Historically, no branch of science has followed this order of growth; but, from the dawn of exact knowledge to the present day, observation, experiment, and speculation have gone hand in hand; and, whenever science has halted or strayed from the right path, it has been, either because its votaries have been content with mere unverified or unverifiable speculation (and this is the commonest case, because observation and experiment are hard work, while speculation is amusing); or it has been, because the accumulation of details of observation has for a time excluded speculation.
The progress of physical science, since the revival of learning, is largely due to the fact that men have gradually learned to lay aside the consideration of unverifiable hypotheses; to guide observation and experiment by verifiable hypotheses; and to consider the latter, not as ideal truths, the real entities of an intelligible world behind phenomena, but as a symbolical language, by the aid of which nature can be interpreted in terms apprehensible by our intellects. And if physical science, during the last fifty years, has attained dimensions beyond all former precedent, and can exhibit achievements of greater importance than any former such period can show, it is because able men, animated by the true scientific spirit, carefully trained in the method of science, and having at their disposal immensely improved appliances, have devoted themselves to the enlargement of the boundaries of natural knowledge in greater number than during any previous half-century of the world's history.
I have said that our epoch can produce achievements in physical science of greater moment than any other has to show, advisedly; and I think that there are three great products of our time which justify the assertion. One of these is that doctrine concerning the constitution of matter which, for want of a better name, I will call 'molecular;' the second is the doctrine of conservation of energy; the third is the doctrine of evolution. Each of these was foreshadowed, more or less distinctly, in former periods of the history of science; and, so far is either from being the outcome of purely inductive reasoning, that it would be hard to overrate the influence of metaphysical, and even of theological, considerations upon the development of all three. The peculiar merit of our epoch is that it has shown how these hypotheses connect a vast number of seemingly independent partial generalisations; that it has given them that precision of expression which is necessary for their exact verification; and that it has practically proved their value as guides to the discovery of new truth. All three doctrines are intimately connected, and each is applicable to the whole physical cosmos. But, as might have been expected from the nature of the case, the first two grew, mainly, out of the consideration of physico-chemical phenomena; while the third, in great measure, owes its rehabilitation, if not its origin, to the study of biological phenomena.

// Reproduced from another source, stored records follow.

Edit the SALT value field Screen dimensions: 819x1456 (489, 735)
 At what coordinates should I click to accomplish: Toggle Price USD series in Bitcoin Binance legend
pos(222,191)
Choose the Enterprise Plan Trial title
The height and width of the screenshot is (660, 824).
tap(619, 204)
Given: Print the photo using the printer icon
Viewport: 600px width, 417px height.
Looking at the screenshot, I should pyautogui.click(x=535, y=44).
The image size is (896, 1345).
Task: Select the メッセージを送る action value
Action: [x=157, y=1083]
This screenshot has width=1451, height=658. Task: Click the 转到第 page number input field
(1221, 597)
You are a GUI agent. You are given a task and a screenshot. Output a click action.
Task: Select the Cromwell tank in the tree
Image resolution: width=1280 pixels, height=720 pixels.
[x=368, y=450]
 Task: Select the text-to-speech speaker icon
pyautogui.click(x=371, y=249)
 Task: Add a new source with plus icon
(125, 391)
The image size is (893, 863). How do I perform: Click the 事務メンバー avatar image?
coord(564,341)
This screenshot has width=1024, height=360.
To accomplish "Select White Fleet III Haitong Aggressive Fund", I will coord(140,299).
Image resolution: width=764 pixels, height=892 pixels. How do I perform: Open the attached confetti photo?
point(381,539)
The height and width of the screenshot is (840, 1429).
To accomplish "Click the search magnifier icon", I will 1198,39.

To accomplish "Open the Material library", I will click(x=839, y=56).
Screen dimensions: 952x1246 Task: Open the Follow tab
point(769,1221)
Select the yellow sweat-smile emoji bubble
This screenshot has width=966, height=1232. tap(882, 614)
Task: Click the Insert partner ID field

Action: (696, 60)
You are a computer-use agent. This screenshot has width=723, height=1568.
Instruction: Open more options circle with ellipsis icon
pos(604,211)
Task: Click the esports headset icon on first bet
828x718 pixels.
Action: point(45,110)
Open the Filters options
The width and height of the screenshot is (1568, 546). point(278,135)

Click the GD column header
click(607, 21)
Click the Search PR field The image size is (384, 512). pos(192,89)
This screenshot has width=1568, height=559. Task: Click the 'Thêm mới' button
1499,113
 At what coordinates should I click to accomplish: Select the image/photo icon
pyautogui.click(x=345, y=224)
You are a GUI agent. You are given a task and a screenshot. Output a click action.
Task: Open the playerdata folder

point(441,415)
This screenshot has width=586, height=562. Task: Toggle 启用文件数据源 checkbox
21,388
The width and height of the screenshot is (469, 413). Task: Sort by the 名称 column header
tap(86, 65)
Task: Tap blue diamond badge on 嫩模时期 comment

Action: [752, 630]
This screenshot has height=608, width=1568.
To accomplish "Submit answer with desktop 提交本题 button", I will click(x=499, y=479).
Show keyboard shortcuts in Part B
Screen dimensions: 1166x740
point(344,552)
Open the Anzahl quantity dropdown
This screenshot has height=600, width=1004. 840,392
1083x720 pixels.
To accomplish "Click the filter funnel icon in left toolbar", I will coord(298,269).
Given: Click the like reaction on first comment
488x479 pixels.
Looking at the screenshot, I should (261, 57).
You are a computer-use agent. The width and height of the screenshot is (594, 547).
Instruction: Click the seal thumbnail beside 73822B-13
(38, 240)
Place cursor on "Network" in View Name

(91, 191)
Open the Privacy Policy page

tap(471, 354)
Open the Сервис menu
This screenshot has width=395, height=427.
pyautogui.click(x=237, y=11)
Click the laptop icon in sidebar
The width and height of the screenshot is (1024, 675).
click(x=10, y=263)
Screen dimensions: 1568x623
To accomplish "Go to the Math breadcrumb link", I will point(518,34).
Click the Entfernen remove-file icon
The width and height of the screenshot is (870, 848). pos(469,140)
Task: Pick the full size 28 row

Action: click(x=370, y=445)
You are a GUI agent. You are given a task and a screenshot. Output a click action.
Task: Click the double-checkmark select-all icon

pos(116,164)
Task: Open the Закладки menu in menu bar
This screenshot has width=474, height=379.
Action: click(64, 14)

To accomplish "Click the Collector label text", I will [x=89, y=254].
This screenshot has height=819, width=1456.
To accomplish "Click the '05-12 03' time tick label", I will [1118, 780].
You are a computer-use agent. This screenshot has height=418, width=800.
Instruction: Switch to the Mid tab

In the early decades of this century, a number of important truths applicable, in part, to matter in general, and, in part, to particular forms of matter, had been ascertained by the physicists and chemists.
The laws of motion of visible and tangible, or molar, matter had been worked out to a great degree of refinement and embodied in the branches of science known as Mechanics, Hydrostatics, and Pneumatics. These laws had been shown to hold good, so far as they could be checked by observation and experiment, throughout the universe, on the assumption that all such masses of matter possessed inertia and were susceptible of acquiring motion, in two ways, firstly by impact, or impulse from without; and, secondly, by the operation of certain hypothetical causes of motion termed 'forces,' which were usually supposed to be resident in the particles of the masses themselves, and to operate at a distance, in such a way as to tend to draw any two such masses together, or to separate them more widely.
With respect to the ultimate constitution of these masses, the same two antagonistic opinions which had existed since the time of Democritus and of Aristotle were still face to face. According to the one, matter was discontinuous and consisted of minute indivisible particles or atoms, separated by a universal vacuum; according to the other, it was continuous, and the finest distinguishable, or imaginable, particles were scattered through the attenuated general substance of the plenum. A rough analogy to the latter case would be afforded by granules of ice diffused through water; to the former, such granules diffused through absolutely empty space.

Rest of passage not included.